> Text provided
Tuy Hoa Air Base was an air force base in Vietnam built by the United States in 1966 and was used by the United States Air Force (USAF) during the Vietnam War in the II Corps Tactical Zone of South Vietnam. It was captured by the People's Army of Vietnam in April 1975 and was abandoned for several decades. Today, the site has been redeveloped as Tuy Hoa Airport.

==USAF use==
In September 1965 Tuy Hoa was identified as a potential site for an air base and in October, following feasibility and soil studies, CINCPAC recommended construction of a base there. Military Assistance Command, Vietnam (MACV) originally opposed the decision based on cost, logistical, construction capacity/manpower and security concerns, but in December it agreed to begin construction in January 1966. However, in January construction was postponed by MACV in favour of constructing Phù Cát Air Base. In order to speed up construction of the Tuy Hoa base, in February 1966 Air Force Secretary Harold Brown approached Defense Secretary Robert McNamara for approval to engage a private contractor to build the base. After overcoming opposition from CINCPAC and MACV, the USAF signed a Turnkey contract with Walter Kidde Constructors, Inc. to build the base on 27 May 1966. Walter Kidde committed to achieved interim capability within seven months of contract signing, complete the base within one year and open permanent port facilities within 15 months.

> Data supplied
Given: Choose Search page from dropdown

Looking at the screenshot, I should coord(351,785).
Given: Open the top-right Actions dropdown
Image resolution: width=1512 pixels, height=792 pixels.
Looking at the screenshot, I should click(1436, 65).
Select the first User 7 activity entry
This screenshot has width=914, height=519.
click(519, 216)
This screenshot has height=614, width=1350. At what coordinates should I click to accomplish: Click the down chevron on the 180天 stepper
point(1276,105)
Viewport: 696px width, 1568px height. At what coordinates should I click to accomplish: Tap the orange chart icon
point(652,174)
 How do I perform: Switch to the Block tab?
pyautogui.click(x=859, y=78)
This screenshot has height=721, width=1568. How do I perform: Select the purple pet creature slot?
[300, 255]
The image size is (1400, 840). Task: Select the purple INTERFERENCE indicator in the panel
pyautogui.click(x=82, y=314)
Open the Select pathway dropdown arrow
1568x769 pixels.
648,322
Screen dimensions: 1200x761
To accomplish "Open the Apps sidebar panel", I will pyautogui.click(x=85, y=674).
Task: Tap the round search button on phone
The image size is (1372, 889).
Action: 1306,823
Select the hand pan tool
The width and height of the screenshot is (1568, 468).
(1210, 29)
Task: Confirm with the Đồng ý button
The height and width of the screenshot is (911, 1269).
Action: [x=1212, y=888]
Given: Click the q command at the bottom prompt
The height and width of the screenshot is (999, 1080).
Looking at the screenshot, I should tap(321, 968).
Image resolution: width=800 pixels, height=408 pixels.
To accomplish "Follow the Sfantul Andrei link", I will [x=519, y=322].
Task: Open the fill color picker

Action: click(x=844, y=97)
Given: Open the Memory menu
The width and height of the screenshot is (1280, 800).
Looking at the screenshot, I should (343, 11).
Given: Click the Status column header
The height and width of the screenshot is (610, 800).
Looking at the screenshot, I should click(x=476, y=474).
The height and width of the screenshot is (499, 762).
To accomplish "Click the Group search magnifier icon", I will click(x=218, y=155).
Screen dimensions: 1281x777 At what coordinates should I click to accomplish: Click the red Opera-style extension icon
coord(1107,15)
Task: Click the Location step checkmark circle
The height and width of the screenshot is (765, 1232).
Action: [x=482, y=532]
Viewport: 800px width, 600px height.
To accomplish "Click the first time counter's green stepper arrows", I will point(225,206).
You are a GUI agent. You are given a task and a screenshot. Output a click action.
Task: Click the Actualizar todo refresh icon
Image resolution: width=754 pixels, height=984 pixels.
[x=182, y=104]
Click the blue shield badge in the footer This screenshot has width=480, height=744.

> Required tasks
[A] In the Tuy Hoa Air Base text, on what date did the USAF sign the Turnkey contract with Walter Kidde Constructors, Inc.?
[B] Edit the Tuy Hoa Air Base text: write out everything from "Tuy Hoa Air Base" down to "Tuy Hoa Airport.", replacing "abandoned" with "deserted".
The data is separate material that has nothing to do with the Tuy Hoa Air Base text.

> Outputs in order
[A] 27 May 1966

[B]
Tuy Hoa Air Base was an air force base in Vietnam built by the United States in 1966 and was used by the United States Air Force (USAF) during the Vietnam War in the II Corps Tactical Zone of South Vietnam. It was captured by the People's Army of Vietnam in April 1975 and was deserted for several decades. Today, the site has been redeveloped as Tuy Hoa Airport.